SALUT A TOI BELLE ITALIE (QUI TE PAIE LA PEAU DE L’OURS RUSSE).

C’était une belle journée italienne, car Marco Orsi, une sorte de mister Muscle à l’italienne sorti des studios de Cinecitta (1,89m, 90 kilos et que de la viande), s’est imposé au biceps sinon au forceps sur 100 mètres quatre nages, après s’être fait trimballer en papillon, puis en dos, par Sergei Fesikov. Voici deux ans, il avait gagné le 100 à Netanya, en 46s05.

Pas mal chahuté dans cette dernière journée, les Russes, qui ont dans l’ensemble dominé les championnats d’Europe chez les hommes, retrouvèrent le haut du podium quand Aleksandr Kharlanov, qui a eu jusqu’ici du mal à exister à l’ombre de ses équipiers Morozov,

Sadovnikov, Koptelov, Popkov et Pakhomov, s’est imposé sur 200 papillon en 1’50s54. Kharlanov est champion du monde petit bassin du 4 fois 100 quatre nages et termina 4e du 200 papillon à Windsor, dans l’Ontario.

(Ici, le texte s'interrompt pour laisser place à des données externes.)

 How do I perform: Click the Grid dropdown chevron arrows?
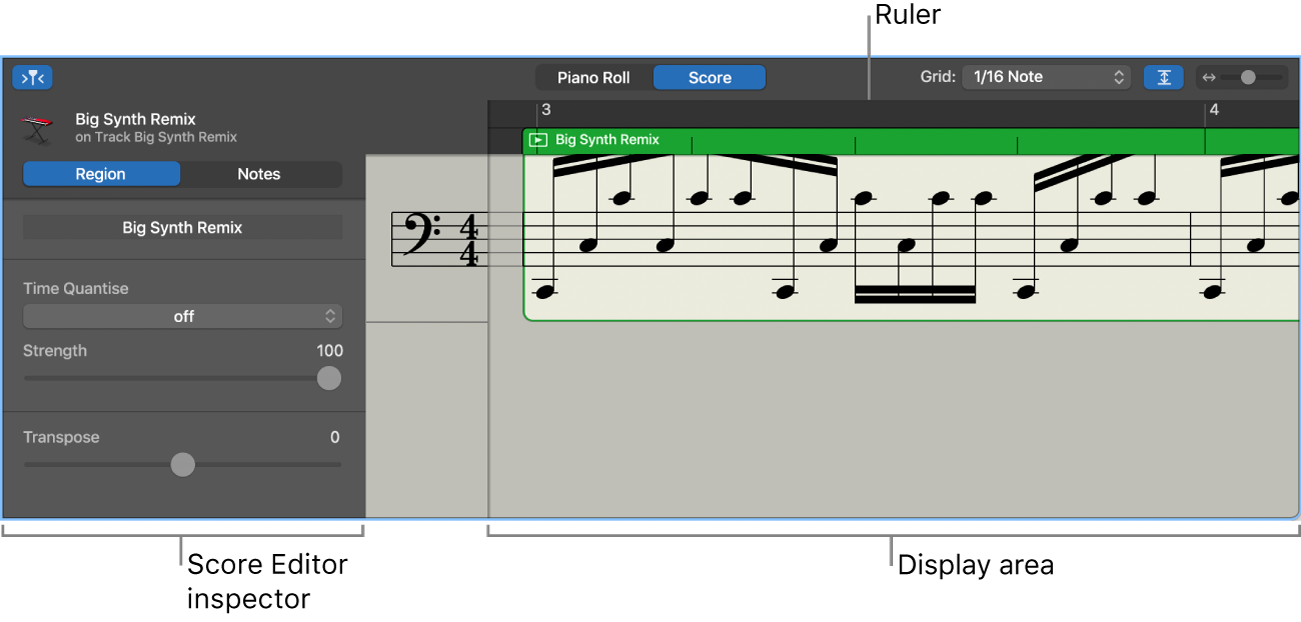click(1119, 77)
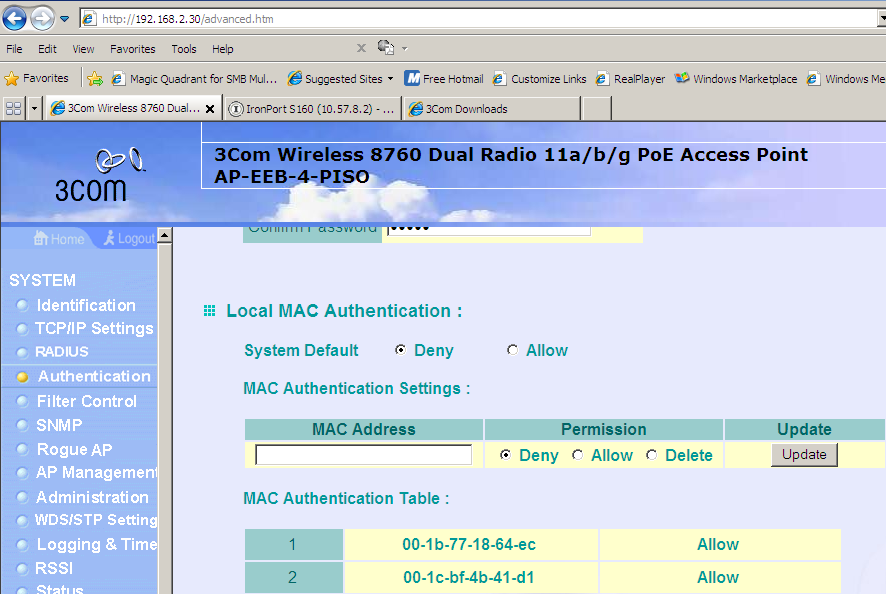Close the 3Com Wireless 8760 tab
This screenshot has height=594, width=886.
[210, 109]
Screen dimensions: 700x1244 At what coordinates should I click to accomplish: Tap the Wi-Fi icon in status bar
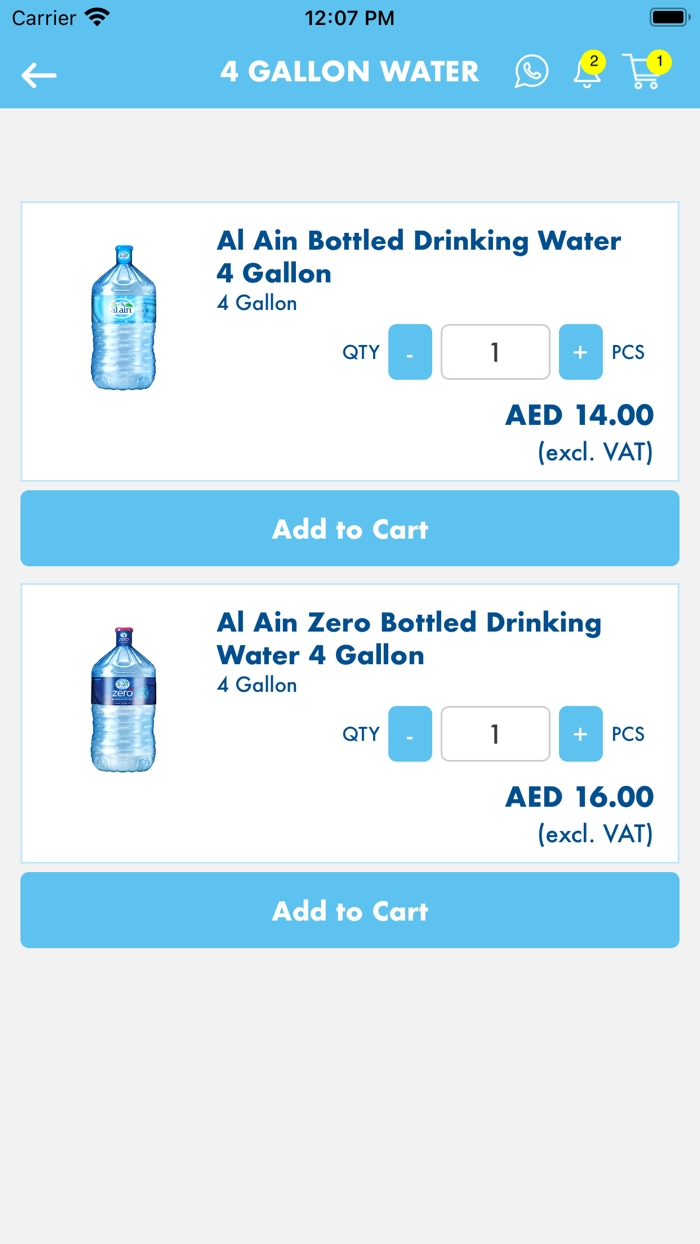pyautogui.click(x=98, y=16)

Le 400 dames a été remporté par Boglarka Kapas, la Hongroise qui avait l’air de courir en vain derrière une victoire ces derniers temps et a fini par la rattraper. Kapas dut régler l’Allemande Koehler, qui l’avait joliment manœuvré sur 800 mètres, trois jours plus tôt, en s’imposant par un sprint final de 1.0s58. Kapas lui rendit la pareille, achevant son parcours (3’58s15) en 59s10. Koehler resta à une seconde, 3’59s12, tandis que Quadarella, l’Italienne, déçut, ne parvenant pas, dans sa finale, à réitérer son temps au passage des 400 de son 800 mètres (4’7s34 contre 4’6s14). Que cela ne l’empêche pas ce lundi de souffler sur les dix-neuf bougies de son gâteau d’anniversaire !

Il appartenait décidément aux Italiens de faire pleurer les Russes, ce dimanche, car sur 50 mètres dos, alors que Kliment Kolesnikov, fort de son 23s10 réussis en demi-finales, record mondial junior p.b., s’apprêtait à compléter son triomphe, après le 100 et le 200 dos, en devançant Robert Glinta, trouva un Simone Sabbioni fort inspiré sur son chemin qui lui vola la vedette, pour deux centièmes, en 23s05. Kolesnikov grignotait quand même sur son record, 23s07, et devançait… Jeremy Stravius, lequel achevait sur une bonne note un championnat d’Europe un peu décevant, et arrachait le bronze, en 23s12.